--- begin WORKING DATA ---

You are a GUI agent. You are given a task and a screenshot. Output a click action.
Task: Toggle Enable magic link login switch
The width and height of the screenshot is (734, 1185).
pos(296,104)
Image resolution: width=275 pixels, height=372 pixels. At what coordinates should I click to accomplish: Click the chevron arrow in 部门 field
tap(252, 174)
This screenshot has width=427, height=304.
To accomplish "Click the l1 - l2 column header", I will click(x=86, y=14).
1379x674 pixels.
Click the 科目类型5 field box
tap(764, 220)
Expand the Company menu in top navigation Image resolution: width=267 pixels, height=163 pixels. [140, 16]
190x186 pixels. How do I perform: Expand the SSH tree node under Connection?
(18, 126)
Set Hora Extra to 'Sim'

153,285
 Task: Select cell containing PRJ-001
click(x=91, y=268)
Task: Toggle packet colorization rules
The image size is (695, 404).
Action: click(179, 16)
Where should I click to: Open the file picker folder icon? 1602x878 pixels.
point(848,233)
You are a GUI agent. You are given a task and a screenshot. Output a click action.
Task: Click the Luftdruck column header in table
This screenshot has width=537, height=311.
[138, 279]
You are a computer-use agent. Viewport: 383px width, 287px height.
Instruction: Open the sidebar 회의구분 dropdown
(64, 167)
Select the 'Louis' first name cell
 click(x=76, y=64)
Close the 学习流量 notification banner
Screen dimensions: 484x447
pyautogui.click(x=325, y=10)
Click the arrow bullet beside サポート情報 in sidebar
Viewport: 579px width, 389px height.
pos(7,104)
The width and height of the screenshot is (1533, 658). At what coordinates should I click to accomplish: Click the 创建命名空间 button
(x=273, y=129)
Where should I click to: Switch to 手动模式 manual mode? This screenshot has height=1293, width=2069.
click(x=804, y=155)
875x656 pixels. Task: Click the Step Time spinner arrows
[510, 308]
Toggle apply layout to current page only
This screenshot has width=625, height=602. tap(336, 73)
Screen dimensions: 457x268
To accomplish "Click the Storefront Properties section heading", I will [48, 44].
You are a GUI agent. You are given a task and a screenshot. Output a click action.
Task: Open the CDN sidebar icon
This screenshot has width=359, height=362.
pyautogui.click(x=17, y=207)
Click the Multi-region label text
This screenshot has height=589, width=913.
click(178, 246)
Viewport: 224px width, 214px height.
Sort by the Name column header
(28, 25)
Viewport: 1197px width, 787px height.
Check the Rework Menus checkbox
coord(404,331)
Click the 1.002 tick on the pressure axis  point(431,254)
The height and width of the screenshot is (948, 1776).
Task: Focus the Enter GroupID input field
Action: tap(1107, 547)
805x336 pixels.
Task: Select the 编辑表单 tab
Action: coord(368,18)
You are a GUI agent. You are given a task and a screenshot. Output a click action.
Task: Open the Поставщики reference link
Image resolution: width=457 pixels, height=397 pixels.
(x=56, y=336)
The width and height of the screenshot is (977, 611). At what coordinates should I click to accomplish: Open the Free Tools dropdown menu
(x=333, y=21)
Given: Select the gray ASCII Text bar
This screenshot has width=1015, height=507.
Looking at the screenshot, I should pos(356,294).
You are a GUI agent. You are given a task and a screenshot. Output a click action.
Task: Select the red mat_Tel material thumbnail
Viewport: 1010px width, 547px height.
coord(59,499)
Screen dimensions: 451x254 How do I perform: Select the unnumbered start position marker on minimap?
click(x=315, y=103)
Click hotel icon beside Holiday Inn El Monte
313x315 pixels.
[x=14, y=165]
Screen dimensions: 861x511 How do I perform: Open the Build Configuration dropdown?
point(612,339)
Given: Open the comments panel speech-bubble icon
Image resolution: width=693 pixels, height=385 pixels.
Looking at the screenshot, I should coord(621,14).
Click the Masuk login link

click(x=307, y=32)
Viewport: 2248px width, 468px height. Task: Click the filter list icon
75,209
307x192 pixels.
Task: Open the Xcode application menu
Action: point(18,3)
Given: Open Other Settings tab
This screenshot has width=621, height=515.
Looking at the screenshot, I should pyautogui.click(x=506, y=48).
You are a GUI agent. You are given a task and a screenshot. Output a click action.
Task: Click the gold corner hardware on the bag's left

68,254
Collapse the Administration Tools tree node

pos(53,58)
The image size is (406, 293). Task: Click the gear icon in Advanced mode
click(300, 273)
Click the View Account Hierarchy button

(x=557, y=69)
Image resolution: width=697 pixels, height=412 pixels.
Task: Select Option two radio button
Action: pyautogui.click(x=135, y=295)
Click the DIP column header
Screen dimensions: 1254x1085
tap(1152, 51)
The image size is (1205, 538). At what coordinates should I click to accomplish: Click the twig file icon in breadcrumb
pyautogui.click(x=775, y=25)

--- end WORKING DATA ---

▸ **AIM**
Convert the records above into a JSON list of strings with one string per line, leaving out blank lines.

▸ **TASK ANSWER**
[
  "You are a GUI agent. You are given a task and a screenshot. Output a click action.",
  "Task: Toggle Enable magic link login switch",
  "The width and height of the screenshot is (734, 1185).",
  "pos(296,104)",
  "Image resolution: width=275 pixels, height=372 pixels. At what coordinates should I click to accomplish: Click the chevron arrow in 部门 field",
  "tap(252, 174)",
  "This screenshot has width=427, height=304.",
  "To accomplish \"Click the l1 - l2 column header\", I will click(x=86, y=14).",
  "1379x674 pixels.",
  "Click the 科目类型5 field box",
  "tap(764, 220)",
  "Expand the Company menu in top navigation Image resolution: width=267 pixels, height=163 pixels. [140, 16]",
  "190x186 pixels. How do I perform: Expand the SSH tree node under Connection?",
  "(18, 126)",
  "Set Hora Extra to 'Sim'",
  "153,285",
  " Task: Select cell containing PRJ-001",
  "click(x=91, y=268)",
  "Task: Toggle packet colorization rules",
  "The image size is (695, 404).",
  "Action: click(179, 16)",
  "Where should I click to: Open the file picker folder icon? 1602x878 pixels.",
  "point(848,233)",
  "You are a GUI agent. You are given a task and a screenshot. Output a click action.",
  "Task: Click the Luftdruck column header in table",
  "This screenshot has width=537, height=311.",
  "[138, 279]",
  "You are a computer-use agent. Viewport: 383px width, 287px height.",
  "Instruction: Open the sidebar 회의구분 dropdown",
  "(64, 167)",
  "Select the 'Louis' first name cell",
  " click(x=76, y=64)",
  "Close the 学习流量 notification banner",
  "Screen dimensions: 484x447",
  "pyautogui.click(x=325, y=10)",
  "Click the arrow bullet beside サポート情報 in sidebar",
  "Viewport: 579px width, 389px height.",
  "pos(7,104)",
  "The width and height of the screenshot is (1533, 658). At what coordinates should I click to accomplish: Click the 创建命名空间 button",
  "(x=273, y=129)",
  "Where should I click to: Switch to 手动模式 manual mode? This screenshot has height=1293, width=2069.",
  "click(x=804, y=155)",
  "875x656 pixels. Task: Click the Step Time spinner arrows",
  "[510, 308]",
  "Toggle apply layout to current page only",
  "This screenshot has width=625, height=602. tap(336, 73)",
  "Screen dimensions: 457x268",
  "To accomplish \"Click the Storefront Properties section heading\", I will [48, 44].",
  "You are a GUI agent. You are given a task and a screenshot. Output a click action.",
  "Task: Open the CDN sidebar icon",
  "This screenshot has width=359, height=362.",
  "pyautogui.click(x=17, y=207)",
  "Click the Multi-region label text",
  "This screenshot has height=589, width=913.",
  "click(178, 246)",
  "Viewport: 224px width, 214px height.",
  "Sort by the Name column header",
  "(28, 25)",
  "Viewport: 1197px width, 787px height.",
  "Check the Rework Menus checkbox",
  "coord(404,331)",
  "Click the 1.002 tick on the pressure axis  point(431,254)",
  "The height and width of the screenshot is (948, 1776).",
  "Task: Focus the Enter GroupID input field",
  "Action: tap(1107, 547)",
  "805x336 pixels.",
  "Task: Select the 编辑表单 tab",
  "Action: coord(368,18)",
  "You are a GUI agent. You are given a task and a screenshot. Output a click action.",
  "Task: Open the Поставщики reference link",
  "Image resolution: width=457 pixels, height=397 pixels.",
  "(x=56, y=336)",
  "The width and height of the screenshot is (977, 611). At what coordinates should I click to accomplish: Open the Free Tools dropdown menu",
  "(x=333, y=21)",
  "Given: Select the gray ASCII Text bar",
  "This screenshot has width=1015, height=507.",
  "Looking at the screenshot, I should pos(356,294).",
  "You are a GUI agent. You are given a task and a screenshot. Output a click action.",
  "Task: Select the red mat_Tel material thumbnail",
  "Viewport: 1010px width, 547px height.",
  "coord(59,499)",
  "Screen dimensions: 451x254 How do I perform: Select the unnumbered start position marker on minimap?",
  "click(x=315, y=103)",
  "Click hotel icon beside Holiday Inn El Monte",
  "313x315 pixels.",
  "[x=14, y=165]",
  "Screen dimensions: 861x511 How do I perform: Open the Build Configuration dropdown?",
  "point(612,339)",
  "Given: Open the comments panel speech-bubble icon",
  "Image resolution: width=693 pixels, height=385 pixels.",
  "Looking at the screenshot, I should coord(621,14).",
  "Click the Masuk login link",
  "click(x=307, y=32)",
  "Viewport: 2248px width, 468px height. Task: Click the filter list icon",
  "75,209",
  "307x192 pixels.",
  "Task: Open the Xcode application menu",
  "Action: point(18,3)",
  "Given: Open Other Settings tab",
  "This screenshot has width=621, height=515.",
  "Looking at the screenshot, I should pyautogui.click(x=506, y=48).",
  "You are a GUI agent. You are given a task and a screenshot. Output a click action.",
  "Task: Click the gold corner hardware on the bag's left",
  "68,254",
  "Collapse the Administration Tools tree node",
  "pos(53,58)",
  "The image size is (406, 293). Task: Click the gear icon in Advanced mode",
  "click(300, 273)",
  "Click the View Account Hierarchy button",
  "(x=557, y=69)",
  "Image resolution: width=697 pixels, height=412 pixels.",
  "Task: Select Option two radio button",
  "Action: pyautogui.click(x=135, y=295)",
  "Click the DIP column header",
  "Screen dimensions: 1254x1085",
  "tap(1152, 51)",
  "The image size is (1205, 538). At what coordinates should I click to accomplish: Click the twig file icon in breadcrumb",
  "pyautogui.click(x=775, y=25)"
]